**Yapılacak Görevler:**
(A) Hadis metninde "1. ‘sahih li" sözleriyle başlayıp "li ğayrihî’ hadislerdir." sözlerine kadar inen bölümün tamamını hiçbir değişiklik yapmadan tekrarlayın.
(B) Şu ifadelerin hadis metniyle uyuşup uyuşmadığını evet ya da hayır ile belirtin ve her biri için kararı belirleyen sözleri metinden aynen alıntılayın: (i) İbn Hacer el-Askalânî makbul hadisleri dört kısma ayırır. (ii) Hasen hadisler, dinî konularda delil olma yönünden sahih hadislerden farklıdır. (iii) Sıhhat şartlarından beşini de en üst seviyede taşıyan hadislere ‘sahih li zâtihî’ denir.

**Metin Parçası:**
Hadisler hakkında en önemli hususlardan birisi de, en sahih tariklerin (nakil yolunun, isnadın) tespit edilmesidir. En sahih tarik, hadisin Efendimiz’e kadar ulaşması konusunda bizim için bir garanti, bir güvence kaynağıdır.

Bu hususta tanınmış hadis âlimlerinden İmam Buharî ve İmam Müslim’in sahih olarak tercih ettikleri ve ittifakla naklettikleri hadisler (müttefekun aleyh), bir tasnife göre en sahih hadisler olarak kabul edilmiştir.

Çünkü muhaddisler, her iki musannifin sahih hadisleri seçerken sıhhat şartlarını en üst seviyede aradıkları görüşünde ittifak etmişlerdir. Bu sebeple sadece sahih hadisleri ihtiva etmeleri itibariyle Buharî ve Müslim’in kitapları, en güvenilir kitaplardır.

Sahih hadisin kısımları

Sahih hadisin de kısımları vardır. Tanınmış hadis âlimlerinden İbn Hacer el-Askalânî (v.852), ‘makbul hadisler’ başlığı altında hadisleri,

  1. ‘sahih li zâtihi’,
  2. ‘sahih li ğayrihi’,
  3. ‘hasen li zâtihi’ ve
  4. ‘hasen li ğayrihi’ olmak üzere dört kısma ayırır.

Onun bu tasnifine göre, sıhhat şartlarından beşini de en üst seviyede taşıyan hadislere ‘sahih li zâtihî’ denilir.

Eğer bazı kusurları sebebiyle bu seviyeye ulaşamadığı halde, isnadının çokluğu gibi mevcut kusuru giderecek hususiyetleri bulunursa, bunlar da ‘sahih li ğayrihî’ hadislerdir.

Hasen hadisler ise, makbul hadislerden sayılmakla birlikte sahihin daha alt seviyesindedirler.

Bunlar içerisinde, zabt yönünden kusurlu olmakla birlikte diğer sıhhat şartlarını taşıyan hadislere ‘hasen li zâtihî’ denilir.

Zabtı güçlü olmaması sebebiyle zayıf bir ravinin başka bir isnatla desteklenmesi sonrasında hasen seviyesine yükselen hadise de ‘hasen li ğayrihî’ denir.

Makbul hadisler içerisinde yer alan sahih hadisler, bilgi değeri açısından İslam âlimlerinin ittifakı ile dinde hüccet olan, ameli gerektiren veya amel edilmesi vacip olan hadislerdir.

Hasen hadislere gelince, kuvvet itibariyle her ne kadar sahîh hadisler gibi olmasa da, dinî konularda delil olma (ihticâc) yönünden onlardan farksızdır.

Zayıf Hadis ve Bilgi Değeri

Makbul hadislerin yanında bir de ‘makbul olmayan’ hadisler vardır ki, bunlar da ‘zayıf‘ hadislerdir. ‘Zayıf’ veya ‘sakîm‘ hadis, sahihlik için gerekli şartlardan birini veya birkaçını taşımayan hadis demektir.

**Ham Veri:**
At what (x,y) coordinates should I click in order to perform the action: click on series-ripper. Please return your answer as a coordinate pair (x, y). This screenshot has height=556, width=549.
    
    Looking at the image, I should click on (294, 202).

**Çözüm Listesi:**
(A)
1. ‘sahih li zâtihi’,
  2. ‘sahih li ğayrihi’,
  3. ‘hasen li zâtihi’ ve
  4. ‘hasen li ğayrihi’ olmak üzere dört kısma ayırır.

Onun bu tasnifine göre, sıhhat şartlarından beşini de en üst seviyede taşıyan hadislere ‘sahih li zâtihî’ denilir.

Eğer bazı kusurları sebebiyle bu seviyeye ulaşamadığı halde, isnadının çokluğu gibi mevcut kusuru giderecek hususiyetleri bulunursa, bunlar da ‘sahih li ğayrihî’ hadislerdir.

(B)
(i) Evet: "‘hasen li ğayrihi’ olmak üzere dört kısma ayırır."
(ii) Hayır: "dinî konularda delil olma (ihticâc) yönünden onlardan farksızdır."
(iii) Evet: "sıhhat şartlarından beşini de en üst seviyede taşıyan hadislere ‘sahih li zâtihî’ denilir."